SUPPLIED DATA Block Start

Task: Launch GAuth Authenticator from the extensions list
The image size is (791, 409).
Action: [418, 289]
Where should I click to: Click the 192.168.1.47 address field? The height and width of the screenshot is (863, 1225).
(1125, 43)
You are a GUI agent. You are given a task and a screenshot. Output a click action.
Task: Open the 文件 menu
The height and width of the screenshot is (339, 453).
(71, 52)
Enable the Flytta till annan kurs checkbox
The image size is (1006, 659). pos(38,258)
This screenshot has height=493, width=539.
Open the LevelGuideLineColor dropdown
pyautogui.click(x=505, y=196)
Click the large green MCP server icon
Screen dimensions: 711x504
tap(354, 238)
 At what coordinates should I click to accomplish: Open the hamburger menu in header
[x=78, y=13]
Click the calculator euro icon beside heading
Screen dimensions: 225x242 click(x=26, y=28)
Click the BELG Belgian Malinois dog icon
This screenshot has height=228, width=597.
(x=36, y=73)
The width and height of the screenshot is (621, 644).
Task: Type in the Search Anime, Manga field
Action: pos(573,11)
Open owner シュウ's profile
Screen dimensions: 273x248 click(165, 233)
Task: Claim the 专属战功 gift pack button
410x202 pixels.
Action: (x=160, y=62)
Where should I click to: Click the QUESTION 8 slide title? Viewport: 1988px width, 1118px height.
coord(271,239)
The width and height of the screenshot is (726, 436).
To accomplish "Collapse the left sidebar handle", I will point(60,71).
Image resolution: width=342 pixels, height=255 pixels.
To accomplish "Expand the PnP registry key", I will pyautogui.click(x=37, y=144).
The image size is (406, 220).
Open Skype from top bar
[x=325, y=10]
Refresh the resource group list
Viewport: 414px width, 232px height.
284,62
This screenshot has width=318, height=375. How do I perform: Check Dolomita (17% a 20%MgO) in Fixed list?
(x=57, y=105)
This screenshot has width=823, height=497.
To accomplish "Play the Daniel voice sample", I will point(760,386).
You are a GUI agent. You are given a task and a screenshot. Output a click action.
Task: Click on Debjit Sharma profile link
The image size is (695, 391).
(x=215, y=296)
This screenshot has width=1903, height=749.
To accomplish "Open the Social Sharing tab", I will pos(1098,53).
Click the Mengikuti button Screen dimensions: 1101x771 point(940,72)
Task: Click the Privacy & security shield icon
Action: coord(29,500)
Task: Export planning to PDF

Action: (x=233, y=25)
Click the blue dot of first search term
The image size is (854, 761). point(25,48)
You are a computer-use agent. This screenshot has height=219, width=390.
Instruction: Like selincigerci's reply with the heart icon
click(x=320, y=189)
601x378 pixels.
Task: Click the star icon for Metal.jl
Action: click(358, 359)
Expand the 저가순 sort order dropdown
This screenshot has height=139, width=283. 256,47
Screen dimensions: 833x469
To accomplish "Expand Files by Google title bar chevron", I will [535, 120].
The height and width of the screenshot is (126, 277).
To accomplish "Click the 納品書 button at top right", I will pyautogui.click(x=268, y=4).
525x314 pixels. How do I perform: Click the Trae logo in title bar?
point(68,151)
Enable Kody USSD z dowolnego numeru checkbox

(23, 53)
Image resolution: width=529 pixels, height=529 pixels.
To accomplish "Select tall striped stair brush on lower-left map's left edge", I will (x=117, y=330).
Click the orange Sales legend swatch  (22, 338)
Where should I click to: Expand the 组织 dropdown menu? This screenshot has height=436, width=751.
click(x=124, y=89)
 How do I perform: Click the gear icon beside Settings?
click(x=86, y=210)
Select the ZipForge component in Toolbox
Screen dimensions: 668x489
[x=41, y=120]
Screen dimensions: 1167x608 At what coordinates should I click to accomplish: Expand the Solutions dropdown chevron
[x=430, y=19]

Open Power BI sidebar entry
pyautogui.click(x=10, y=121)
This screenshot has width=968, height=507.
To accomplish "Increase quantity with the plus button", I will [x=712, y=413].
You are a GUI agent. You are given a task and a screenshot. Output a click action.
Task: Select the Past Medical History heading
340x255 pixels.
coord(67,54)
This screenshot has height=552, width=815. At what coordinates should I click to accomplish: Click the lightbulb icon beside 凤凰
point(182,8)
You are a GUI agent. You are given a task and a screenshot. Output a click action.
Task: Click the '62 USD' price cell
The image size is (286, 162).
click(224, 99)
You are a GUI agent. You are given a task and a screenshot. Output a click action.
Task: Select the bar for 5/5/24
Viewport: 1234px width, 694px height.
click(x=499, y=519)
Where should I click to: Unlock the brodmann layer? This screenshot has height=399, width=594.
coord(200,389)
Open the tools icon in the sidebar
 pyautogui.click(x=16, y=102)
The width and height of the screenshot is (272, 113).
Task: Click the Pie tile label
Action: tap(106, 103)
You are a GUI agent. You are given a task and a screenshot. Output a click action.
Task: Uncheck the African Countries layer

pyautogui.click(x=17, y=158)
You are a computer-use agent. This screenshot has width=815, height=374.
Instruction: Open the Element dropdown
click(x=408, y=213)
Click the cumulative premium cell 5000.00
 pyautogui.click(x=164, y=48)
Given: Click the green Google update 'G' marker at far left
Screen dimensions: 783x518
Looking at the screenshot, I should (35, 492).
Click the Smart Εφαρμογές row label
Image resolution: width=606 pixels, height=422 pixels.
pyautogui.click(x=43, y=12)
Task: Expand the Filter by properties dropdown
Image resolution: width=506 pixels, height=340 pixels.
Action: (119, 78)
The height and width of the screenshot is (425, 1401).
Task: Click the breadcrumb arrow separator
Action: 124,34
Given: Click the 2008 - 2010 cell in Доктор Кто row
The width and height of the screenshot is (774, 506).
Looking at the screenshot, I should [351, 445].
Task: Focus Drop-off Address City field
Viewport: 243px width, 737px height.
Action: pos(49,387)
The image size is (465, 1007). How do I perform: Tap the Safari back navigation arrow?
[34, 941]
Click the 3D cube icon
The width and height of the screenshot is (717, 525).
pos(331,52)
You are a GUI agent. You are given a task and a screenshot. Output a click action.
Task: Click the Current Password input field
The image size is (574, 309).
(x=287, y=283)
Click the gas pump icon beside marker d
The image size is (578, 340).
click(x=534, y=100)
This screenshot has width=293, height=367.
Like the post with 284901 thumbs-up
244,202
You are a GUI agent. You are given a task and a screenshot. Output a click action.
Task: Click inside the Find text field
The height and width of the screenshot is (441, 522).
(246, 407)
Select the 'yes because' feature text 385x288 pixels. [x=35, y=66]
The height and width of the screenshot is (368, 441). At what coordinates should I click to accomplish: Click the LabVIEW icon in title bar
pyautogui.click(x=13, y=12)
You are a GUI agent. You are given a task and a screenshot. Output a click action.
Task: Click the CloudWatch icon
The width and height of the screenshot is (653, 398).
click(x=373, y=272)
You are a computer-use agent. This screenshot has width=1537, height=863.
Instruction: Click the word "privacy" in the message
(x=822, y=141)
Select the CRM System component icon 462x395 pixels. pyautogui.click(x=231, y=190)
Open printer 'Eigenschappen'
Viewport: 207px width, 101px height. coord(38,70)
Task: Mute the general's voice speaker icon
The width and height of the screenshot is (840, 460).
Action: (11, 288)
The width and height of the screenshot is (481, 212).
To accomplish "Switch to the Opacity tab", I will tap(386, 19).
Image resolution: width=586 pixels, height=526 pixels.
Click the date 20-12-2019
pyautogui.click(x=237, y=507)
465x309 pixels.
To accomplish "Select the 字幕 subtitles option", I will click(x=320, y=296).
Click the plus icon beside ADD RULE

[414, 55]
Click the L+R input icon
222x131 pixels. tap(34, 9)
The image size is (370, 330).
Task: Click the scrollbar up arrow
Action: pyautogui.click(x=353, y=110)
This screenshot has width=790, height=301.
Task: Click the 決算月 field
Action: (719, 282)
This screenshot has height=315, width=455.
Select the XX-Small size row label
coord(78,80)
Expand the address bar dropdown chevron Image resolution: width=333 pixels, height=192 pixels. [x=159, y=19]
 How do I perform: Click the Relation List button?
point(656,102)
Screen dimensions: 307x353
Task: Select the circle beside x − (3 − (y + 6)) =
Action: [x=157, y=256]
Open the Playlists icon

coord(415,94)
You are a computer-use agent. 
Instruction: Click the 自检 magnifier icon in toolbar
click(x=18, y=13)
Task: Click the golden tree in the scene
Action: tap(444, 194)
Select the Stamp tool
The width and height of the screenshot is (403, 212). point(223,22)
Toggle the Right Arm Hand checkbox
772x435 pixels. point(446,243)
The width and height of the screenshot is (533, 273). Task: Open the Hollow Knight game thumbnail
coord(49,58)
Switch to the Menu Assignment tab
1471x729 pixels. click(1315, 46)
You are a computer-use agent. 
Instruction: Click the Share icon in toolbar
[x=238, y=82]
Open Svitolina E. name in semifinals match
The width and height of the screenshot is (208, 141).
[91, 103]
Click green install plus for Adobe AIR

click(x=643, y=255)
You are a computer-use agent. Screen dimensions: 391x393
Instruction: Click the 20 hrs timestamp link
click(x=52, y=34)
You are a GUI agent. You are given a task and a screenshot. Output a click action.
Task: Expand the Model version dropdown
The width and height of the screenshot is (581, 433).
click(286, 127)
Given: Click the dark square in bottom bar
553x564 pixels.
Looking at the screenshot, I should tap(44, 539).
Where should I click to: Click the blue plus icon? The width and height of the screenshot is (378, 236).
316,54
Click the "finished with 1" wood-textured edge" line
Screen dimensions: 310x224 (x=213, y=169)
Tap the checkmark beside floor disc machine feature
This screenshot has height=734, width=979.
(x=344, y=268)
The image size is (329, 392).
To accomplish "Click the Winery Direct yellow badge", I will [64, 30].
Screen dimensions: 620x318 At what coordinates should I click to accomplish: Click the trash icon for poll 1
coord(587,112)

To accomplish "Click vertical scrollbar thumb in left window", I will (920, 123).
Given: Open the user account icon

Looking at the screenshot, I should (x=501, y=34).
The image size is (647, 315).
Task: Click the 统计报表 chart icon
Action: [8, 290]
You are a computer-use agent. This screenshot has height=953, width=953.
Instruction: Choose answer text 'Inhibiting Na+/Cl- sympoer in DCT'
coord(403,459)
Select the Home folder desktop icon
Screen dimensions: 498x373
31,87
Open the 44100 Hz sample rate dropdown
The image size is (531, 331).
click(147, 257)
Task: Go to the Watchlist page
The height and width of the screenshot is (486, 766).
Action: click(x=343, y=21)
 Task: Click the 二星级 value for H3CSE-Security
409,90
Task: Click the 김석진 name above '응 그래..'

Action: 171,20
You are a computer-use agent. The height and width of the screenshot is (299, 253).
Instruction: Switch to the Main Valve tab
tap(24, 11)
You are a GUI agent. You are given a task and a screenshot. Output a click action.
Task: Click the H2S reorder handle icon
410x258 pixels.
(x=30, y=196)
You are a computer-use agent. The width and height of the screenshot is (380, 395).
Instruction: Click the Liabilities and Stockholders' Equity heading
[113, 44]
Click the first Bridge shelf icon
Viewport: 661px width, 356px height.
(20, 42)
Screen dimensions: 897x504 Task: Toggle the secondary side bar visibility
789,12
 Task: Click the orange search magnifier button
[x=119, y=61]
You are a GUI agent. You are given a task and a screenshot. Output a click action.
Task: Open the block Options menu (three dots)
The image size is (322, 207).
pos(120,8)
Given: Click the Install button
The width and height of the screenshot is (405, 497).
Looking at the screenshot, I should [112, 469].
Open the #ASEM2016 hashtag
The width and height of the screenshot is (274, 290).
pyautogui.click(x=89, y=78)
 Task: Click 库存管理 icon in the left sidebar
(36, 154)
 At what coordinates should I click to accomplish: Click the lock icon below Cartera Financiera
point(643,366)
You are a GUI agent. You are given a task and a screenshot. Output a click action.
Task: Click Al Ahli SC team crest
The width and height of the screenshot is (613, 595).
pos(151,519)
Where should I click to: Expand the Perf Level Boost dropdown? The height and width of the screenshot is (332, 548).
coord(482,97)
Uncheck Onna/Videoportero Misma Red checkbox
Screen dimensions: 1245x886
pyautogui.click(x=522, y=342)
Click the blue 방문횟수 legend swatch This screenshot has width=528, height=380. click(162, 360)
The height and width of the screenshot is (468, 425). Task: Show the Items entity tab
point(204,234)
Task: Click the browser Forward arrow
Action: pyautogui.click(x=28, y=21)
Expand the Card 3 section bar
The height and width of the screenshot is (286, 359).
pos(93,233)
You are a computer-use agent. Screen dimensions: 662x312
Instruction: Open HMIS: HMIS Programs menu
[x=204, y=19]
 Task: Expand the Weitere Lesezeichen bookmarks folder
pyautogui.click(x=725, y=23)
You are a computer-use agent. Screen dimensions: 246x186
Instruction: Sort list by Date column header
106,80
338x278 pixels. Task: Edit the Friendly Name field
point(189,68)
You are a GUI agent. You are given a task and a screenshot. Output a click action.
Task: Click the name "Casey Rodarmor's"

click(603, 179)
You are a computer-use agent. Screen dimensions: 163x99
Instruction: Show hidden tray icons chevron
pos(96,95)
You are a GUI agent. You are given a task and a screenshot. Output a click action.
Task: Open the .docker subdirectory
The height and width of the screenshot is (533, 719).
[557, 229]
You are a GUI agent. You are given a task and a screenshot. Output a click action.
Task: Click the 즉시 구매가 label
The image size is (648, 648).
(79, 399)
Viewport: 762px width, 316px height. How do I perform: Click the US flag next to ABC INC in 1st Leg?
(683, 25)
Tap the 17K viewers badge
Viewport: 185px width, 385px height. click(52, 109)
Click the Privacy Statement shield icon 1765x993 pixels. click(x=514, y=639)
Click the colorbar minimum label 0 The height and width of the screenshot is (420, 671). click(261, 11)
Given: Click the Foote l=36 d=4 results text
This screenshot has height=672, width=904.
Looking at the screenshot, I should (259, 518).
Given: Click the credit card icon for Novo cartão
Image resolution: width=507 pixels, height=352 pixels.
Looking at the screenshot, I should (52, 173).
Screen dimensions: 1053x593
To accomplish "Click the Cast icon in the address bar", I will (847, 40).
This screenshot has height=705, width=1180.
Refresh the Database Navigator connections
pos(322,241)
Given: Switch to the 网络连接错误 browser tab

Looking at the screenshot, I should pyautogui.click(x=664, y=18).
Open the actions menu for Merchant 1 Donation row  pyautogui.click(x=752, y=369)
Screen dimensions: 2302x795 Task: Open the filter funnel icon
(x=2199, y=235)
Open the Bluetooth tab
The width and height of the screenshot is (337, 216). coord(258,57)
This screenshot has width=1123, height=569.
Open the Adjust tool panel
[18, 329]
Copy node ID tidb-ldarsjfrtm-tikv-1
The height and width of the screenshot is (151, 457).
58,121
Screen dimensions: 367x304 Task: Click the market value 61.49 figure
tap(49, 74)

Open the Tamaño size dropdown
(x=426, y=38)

SUPPLIED DATA Block End

GOAL OF THE EXERCISE -> Beginning with the line containing "Instruction: Open HMIS: HMIS Programs menu" in the material above, copy every line exactly until you have copied the line containing "Given: Click the credit".

EXERCISE OUTPUT ->
Instruction: Open HMIS: HMIS Programs menu
[x=204, y=19]
 Task: Expand the Weitere Lesezeichen bookmarks folder
pyautogui.click(x=725, y=23)
You are a computer-use agent. Screen dimensions: 246x186
Instruction: Sort list by Date column header
106,80
338x278 pixels. Task: Edit the Friendly Name field
point(189,68)
You are a GUI agent. You are given a task and a screenshot. Output a click action.
Task: Click the name "Casey Rodarmor's"

click(603, 179)
You are a computer-use agent. Screen dimensions: 163x99
Instruction: Show hidden tray icons chevron
pos(96,95)
You are a GUI agent. You are given a task and a screenshot. Output a click action.
Task: Open the .docker subdirectory
The height and width of the screenshot is (533, 719).
[557, 229]
You are a GUI agent. You are given a task and a screenshot. Output a click action.
Task: Click the 즉시 구매가 label
The image size is (648, 648).
(79, 399)
Viewport: 762px width, 316px height. How do I perform: Click the US flag next to ABC INC in 1st Leg?
(683, 25)
Tap the 17K viewers badge
Viewport: 185px width, 385px height. click(52, 109)
Click the Privacy Statement shield icon 1765x993 pixels. click(x=514, y=639)
Click the colorbar minimum label 0 The height and width of the screenshot is (420, 671). click(261, 11)
Given: Click the Foote l=36 d=4 results text
This screenshot has height=672, width=904.
Looking at the screenshot, I should (259, 518).
Given: Click the credit card icon for Novo cartão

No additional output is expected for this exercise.